* _PASSAGE PROVIDED_
★ ★ ★ ★ ★
You may remember the Schoolhouse Rock song, “I’m Just A Bill’ that even gave kids some insight into the legislative processes of the United States. New York State and New York City also have their own legislative processes that affect the lives of every New Yorker on a local and sometimes more personal level, depending on the issues at hand. It’s important to understand how New York City laws come to be, as they affect not only you but also the lives of New Yorkers who may not have as loud of a voice in government, such as undocumented immigrants or kids.
The three branches of government
Much like the U.S. government, New York City also has three branches of government:
- Executive: This branch of government is headed by the mayor, currently Mayor Eric Adams.
- Judicial: This branch is made up of city and state courts such as the criminal and civil courts.
- Legislative: New York City’s Legislative branch comprises the council members, each elected from a district. (You may remember districts were recently redrawn, find out who your city council member is here.) Council members are elected every two years. The 2023 New York City City Council election will be held on Nov. 7, 2023, and the primary will be held on June 27, 2023. Stay tuned for our coverage on city council elections.
New York City’s Legislative branch
Bills are turned into laws via the city’s legislative branch, composed of 51 city council members. Each of these council members are assigned to a specific “committee.” The council has 38 committees that oversee different aspects of NYC, for example, there are committees on human services, transportation, infrastructure, mental health and even small businesses. Find out more about committees here.
Each committee is chaired by a council member and has five or more members who review the impact services, local laws and policies will have on New Yorkers across the five boroughs. These committees work in conjunction with the legislative division, which includes a team of staff attorneys and analysts who provide legal research and guidance.
Introducing a bill
Now that you know the key players, it’s time to understand some of the key steps to introducing legislation.
- The very first step is for a council member to propose legislation.
- The legislative division checks to ensure the legislation has not already been proposed and then assigns someone from their division to work with the council member to draft the bill.
- The council member proposing the legislation is generally the primary sponsor whose name will be first on the bill, you will see this whenever you look at any bills on legistar. It’s important to note that more than one member can jointly introduce a bill and the mayor can also put forth legislation working with the NYC council speaker (additional details here).
- Once a draft of the legislation is ready, the bill will need to be introduced to the body at the “Stated Meeting” by the council member who is the primary sponsor and referred to a committee.
At any point, other council members can choose to sign on to a bill whether at the request of the primary sponsor or because they deem it important to support. A member not signed on to a bill does not mean that they will not support the bill or vote against it. There may be a myriad of reasons why a member is not signed on to another member’s bill.
★ ★ ★ ★ ★
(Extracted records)
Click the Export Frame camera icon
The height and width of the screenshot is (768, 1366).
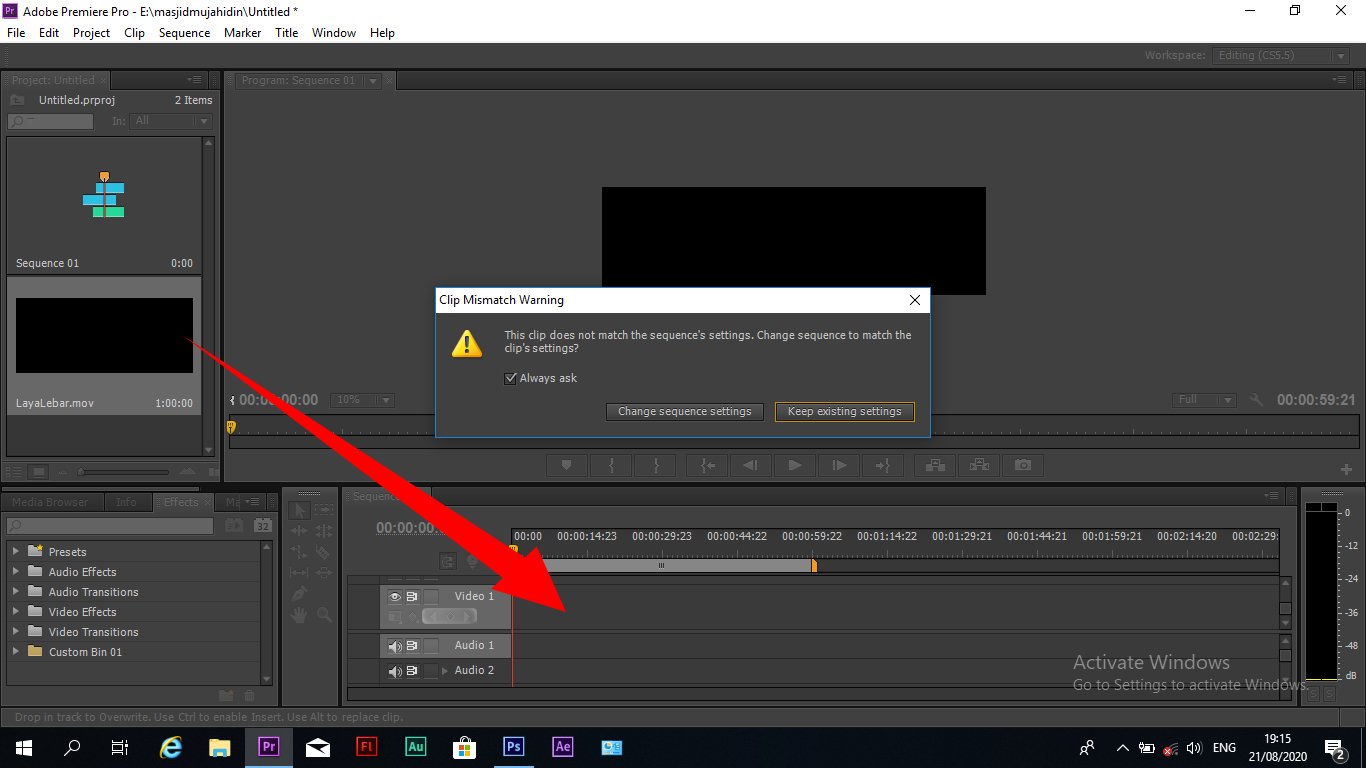pos(1023,465)
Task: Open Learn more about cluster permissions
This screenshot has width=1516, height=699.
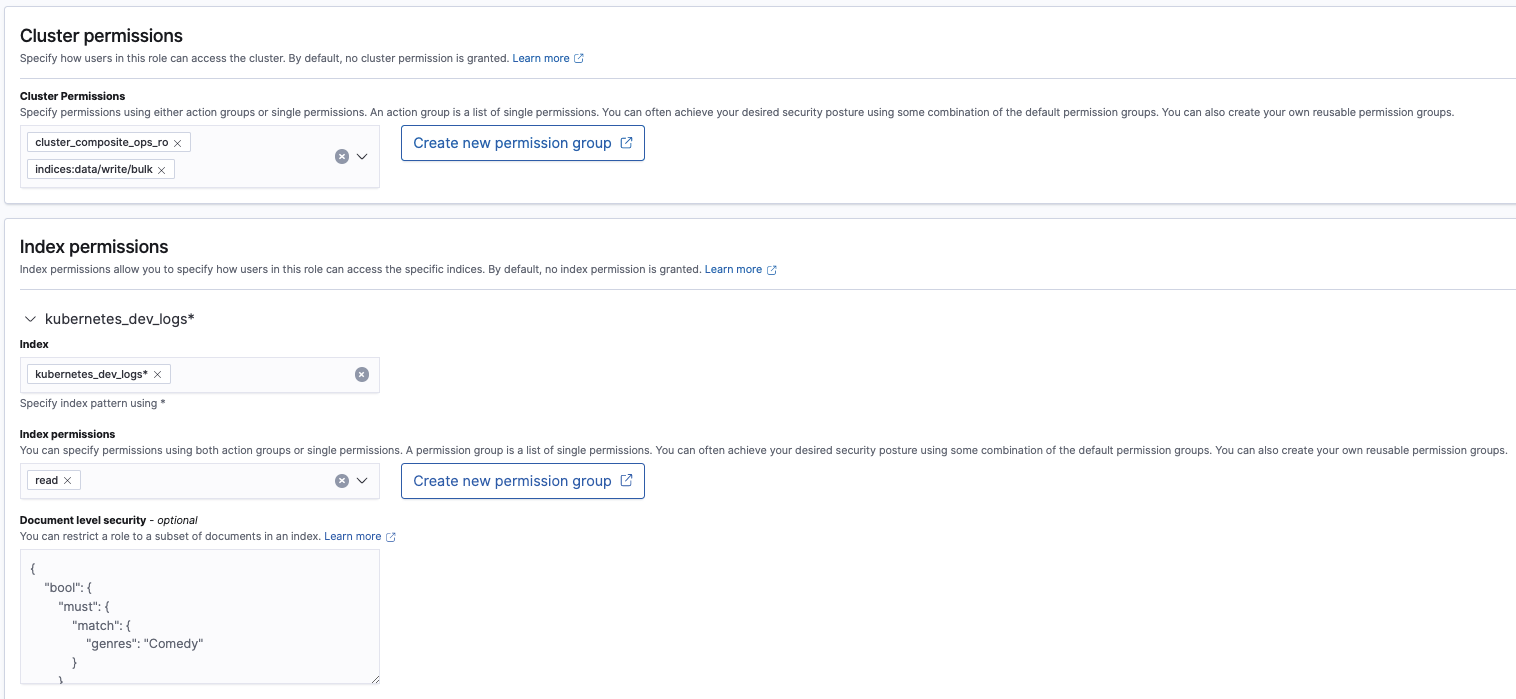Action: tap(541, 58)
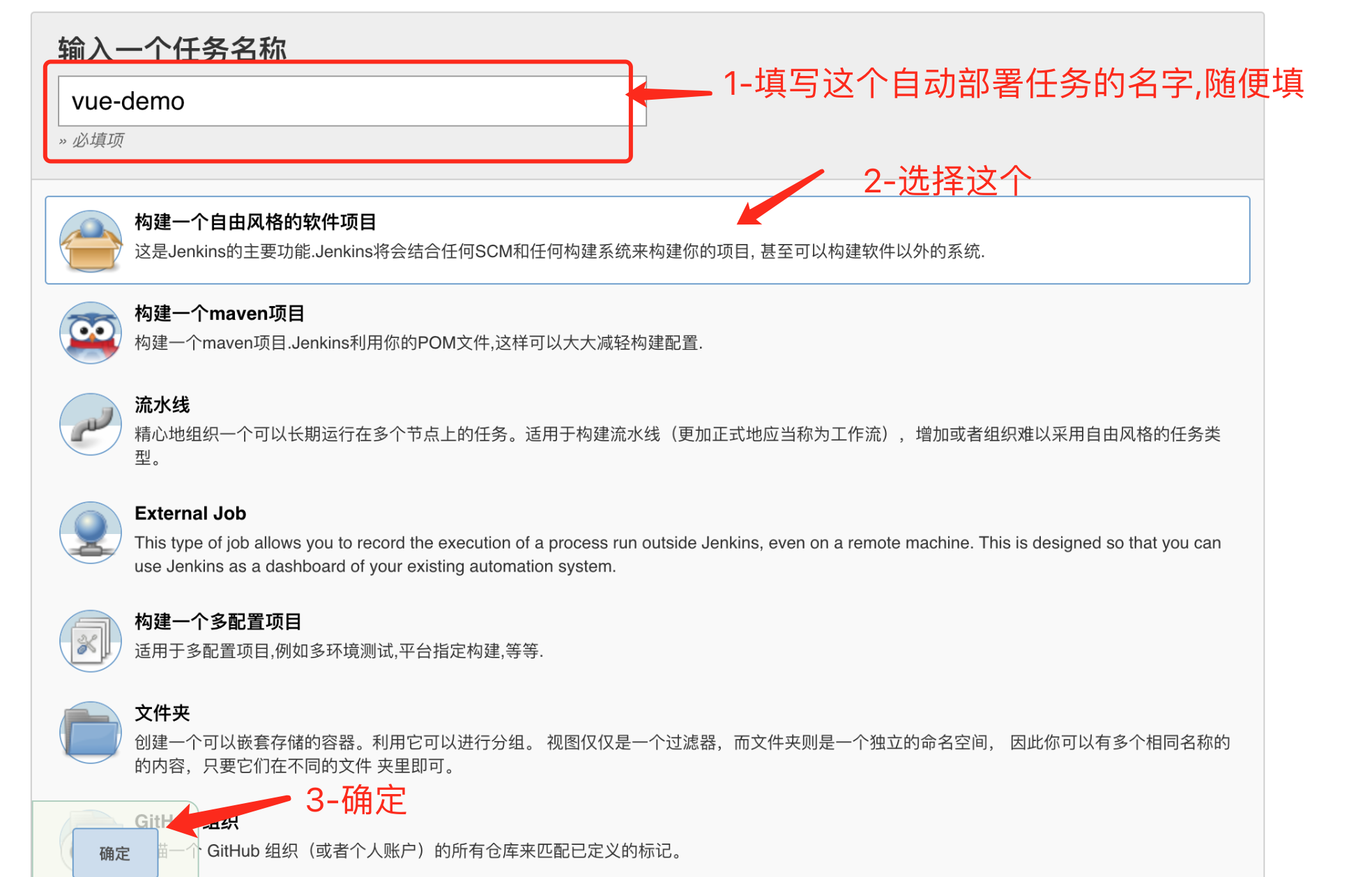The width and height of the screenshot is (1372, 877).
Task: Select the maven project owl icon
Action: [x=91, y=333]
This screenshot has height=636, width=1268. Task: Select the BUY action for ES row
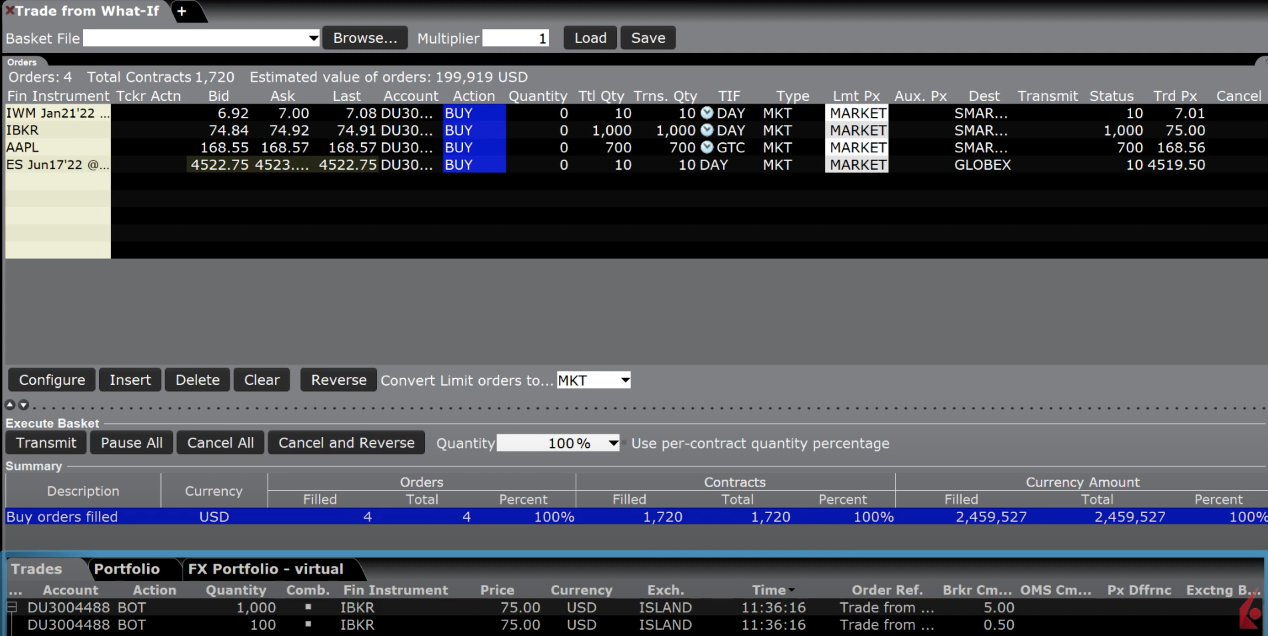(x=473, y=164)

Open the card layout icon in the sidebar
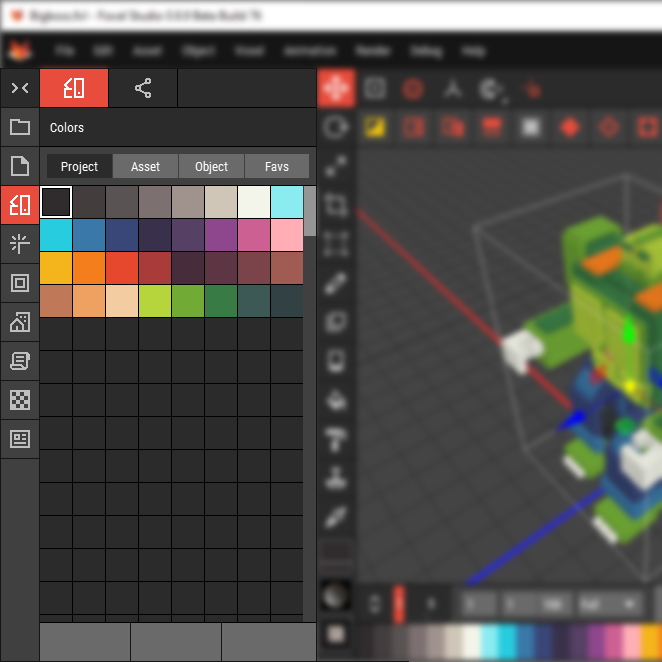click(20, 439)
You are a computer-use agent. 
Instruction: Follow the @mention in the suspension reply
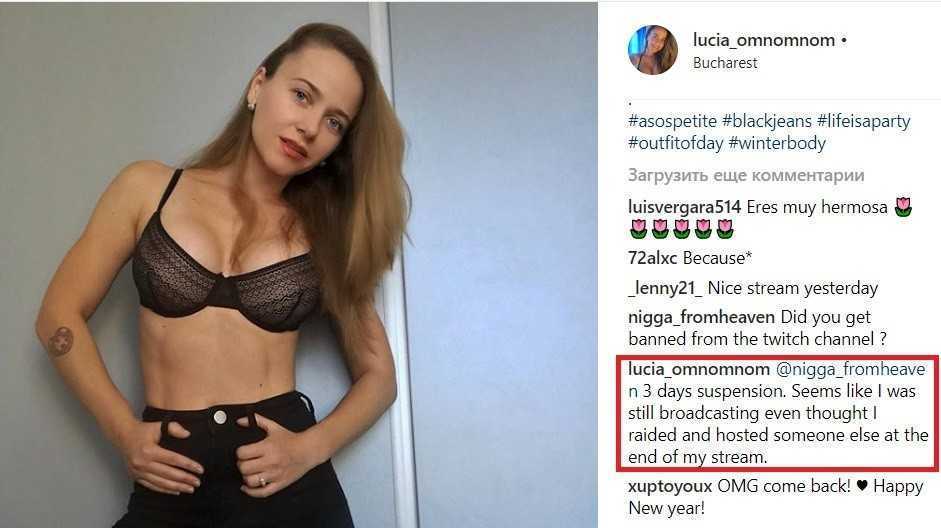point(850,370)
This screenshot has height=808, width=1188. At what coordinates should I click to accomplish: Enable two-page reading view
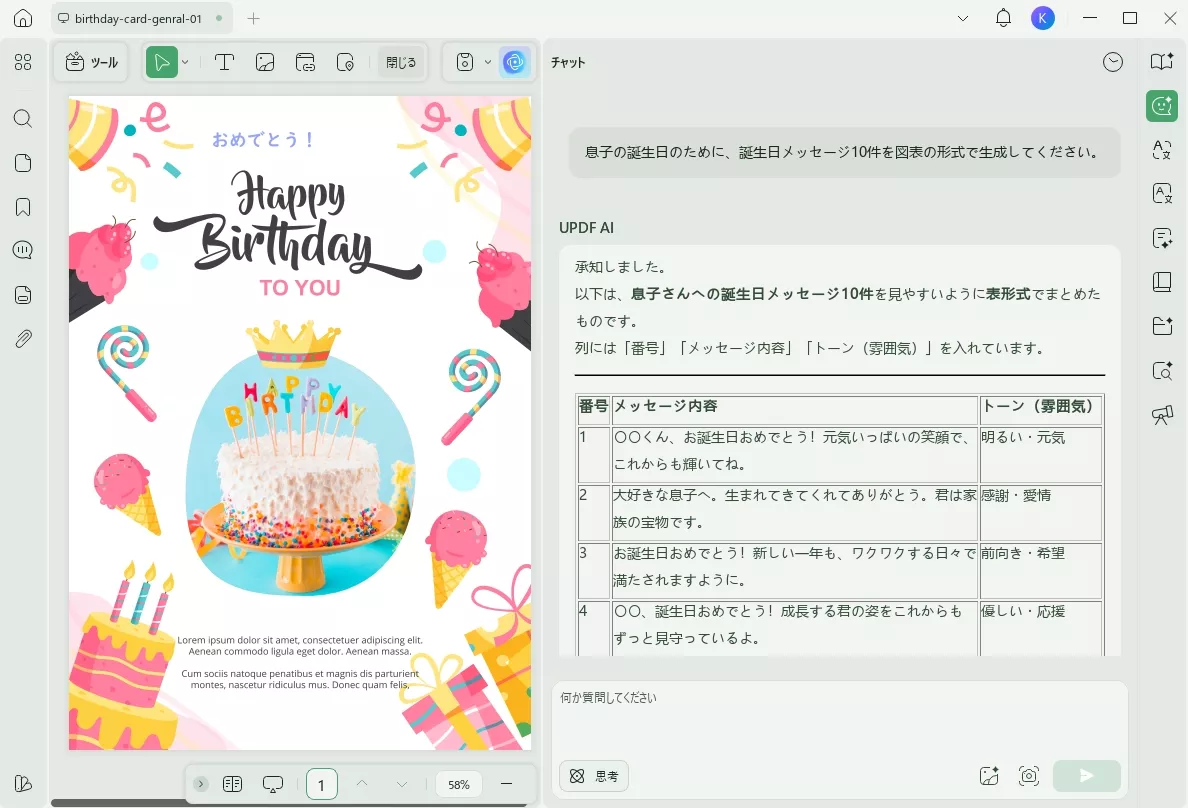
★ ★ ★ ★ ★
* _PROBLEM REQUIREMENTS_
Retype the part of the passage on New York City's legislative process from "The three branches" to "city council elections." word for word. Rely only on the passage about New York City's legislative process, not on the lines.

* _TASK OUTPUT_
The three branches of government
Much like the U.S. government, New York City also has three branches of government:
- Executive: This branch of government is headed by the mayor, currently Mayor Eric Adams.
- Judicial: This branch is made up of city and state courts such as the criminal and civil courts.
- Legislative: New York City’s Legislative branch comprises the council members, each elected from a district. (You may remember districts were recently redrawn, find out who your city council member is here.) Council members are elected every two years. The 2023 New York City City Council election will be held on Nov. 7, 2023, and the primary will be held on June 27, 2023. Stay tuned for our coverage on city council elections.